Si bien el artículo 41 bis de la Ley General de Salud señala que todo centro donde se investigue tenga un Comité de Ética Clínica en Investigación (CEI), estos requieren apoyo para evaluar con calidad los aspectos científicos y éticos de las investigaciones que lleven a cabo, como los siguientes: la pertinencia de la investigación en sí misma y frente a las necesidades locales en salud; el adecuado balance entre posibles daños ocasionados a los voluntarios y beneficios obtenidos, y el respeto a la autonomía de los sujetos al otorgar su consentimiento de manera informada y accesible.

La buena noticia es que la bioética latinoamericana se mueve en la dirección correcta, en tanto ha aumentado el enfoque de problemas que se dan fuera de lo individual. Es un movimiento lento, aun a expensas de escasas personas que trabajan en bioética para países de mediano o bajo ingreso y escriben sobre las dificultades que sufren otros colectivos.

Un aporte de la bioética social ha sido su ayuda para resistir influencias y dependencias externas que distorsionan prioridades, como la privatización de servicios. Ha evidenciado ausencias o maleficencias del estado que han debilitado la medicina pública y ha esclarecido los valores que están en juego en políticas y programas de salud pública enfocados en la prevención de enfermedades y la promoción de salud, como el cambio de estilo de vida frente a la medicalización de la vida.

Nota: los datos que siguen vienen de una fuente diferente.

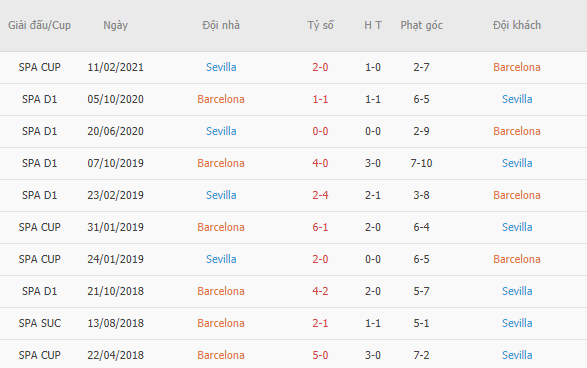Open the 4-2 score on 21/10/2018
Viewport: 587px width, 368px height.
pyautogui.click(x=320, y=291)
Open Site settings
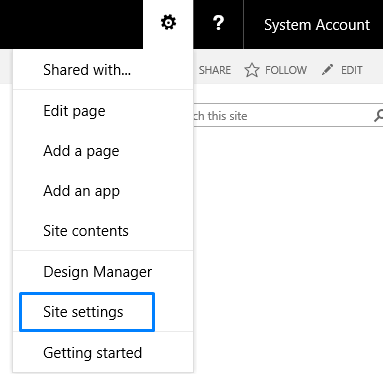Viewport: 383px width, 374px height. pyautogui.click(x=87, y=312)
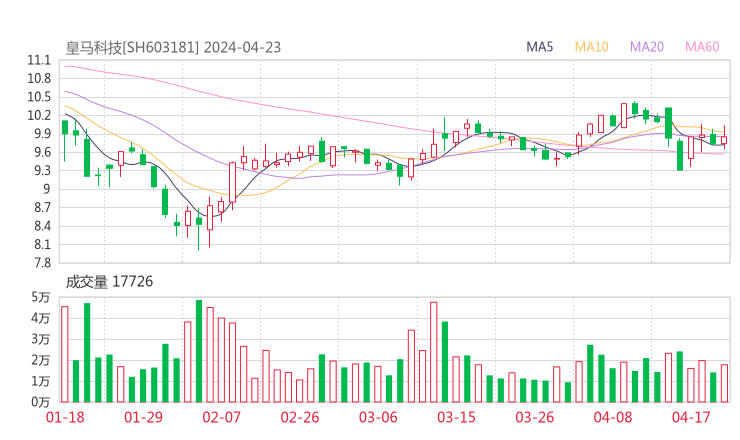Toggle the MA20 legend entry

pyautogui.click(x=647, y=47)
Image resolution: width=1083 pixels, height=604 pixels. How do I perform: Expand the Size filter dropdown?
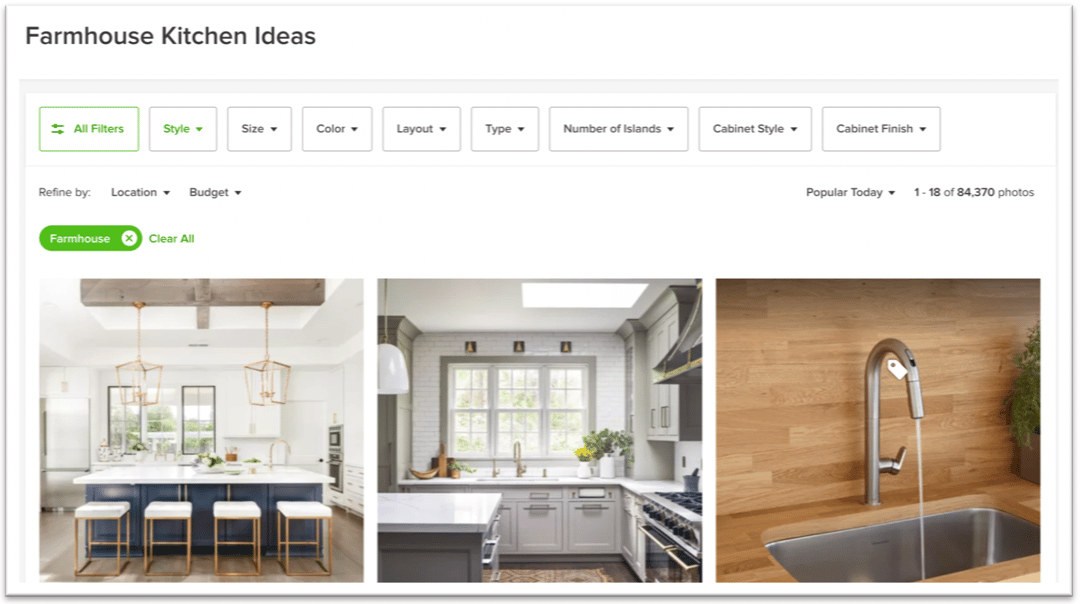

Además, varios CEI funcionan por el esfuerzo extra de investigadores, expertos y la misma sociedad civil, empeñados en hacer bien su trabajo.

Lo anterior parece poco ante el tamaño de los males que nos aquejan, pero, sin duda, la labor constante, crítica y opuesta a la cosificación del ser humano o del medio ambiente genera una sociedad nueva por la que hay que apostar.

 

 

[1] Kottow, M. (2022). Bioética en Salud pública: Una mirada latinoamericana [edición Kindle]. Editorial Universitaria.

[2] Páez, R. (2018). Pautas bioéticas. La industria farmacéutica entre la ciencia y el mercado. FCE; UNAM.

[3] Tello, X. (2022). La tragedia del desabasto. Planeta.

[4] Corona C.M. (2022, 19 de octubre). Farmacovigilancia. Ponencia presentada en el Congreso de Farmacovigilancia. Tlaxcala, México.